Technical Implementation Details
The robots.txt configuration accepts several variations to give site owners precise control. Administrators can block specific directories while allowing others, creating a balanced approach to content sharing. For example:
User-agent: Google-Extended
Allow: /public/
Disallow: /private/
This granular control helps organizations maintain a strategic balance between contributing to AI advancement and protecting sensitive information.
Practical Applications and Benefits
Website owners now have three clear options for managing their content’s role in AI development:
1. Full access: Allow Google-Extended to crawl all content, supporting AI model training across their entire site.
2. Partial access: Use directory-specific rules to share selected content while protecting other areas.
3. Complete restriction: Block Google-Extended entirely, opting out of AI training contributions.

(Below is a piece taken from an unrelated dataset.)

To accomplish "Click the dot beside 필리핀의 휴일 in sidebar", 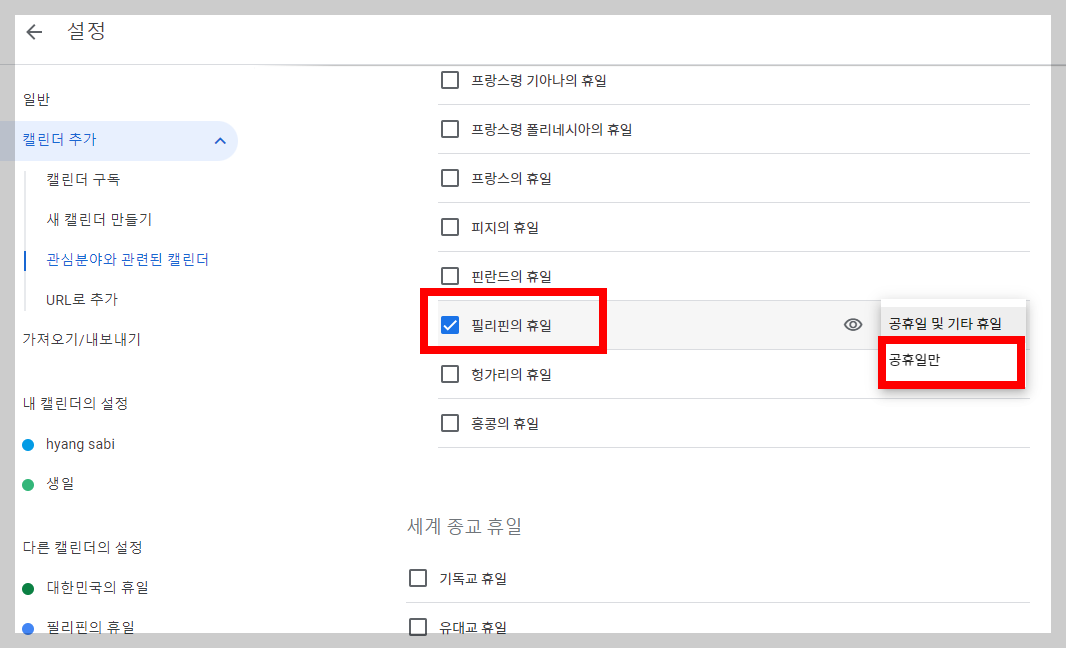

These choices let organizations align their content strategy with their business objectives and data-sharing preferences.
Future Implications
The separation between search rankings and AI training creates new opportunities for content strategy. Organizations can now participate in AI development without concerns about search visibility impact. This change opens doors for selective content sharing based on business goals rather than SEO considerations. As companies align their content efforts with their strategic objectives, they can leverage insights from AI training to enhance their messaging and audience engagement. This shift allows for innovation in developing top SEO strategies for 2024, focusing on quality and relevance rather than solely on search algorithms. Emphasizing value-driven content will not only boost brand loyalty but also improve overall performance in search rankings over time.
For those managing a website and looking to fine-tune their exposure to AI training without affecting search visibility, these updates provide clarity and control. PushLeads highlights these changes to ensure you’re in the know, especially if you’re navigating the complexities of online visibility and search engine optimization as a marketing consultant.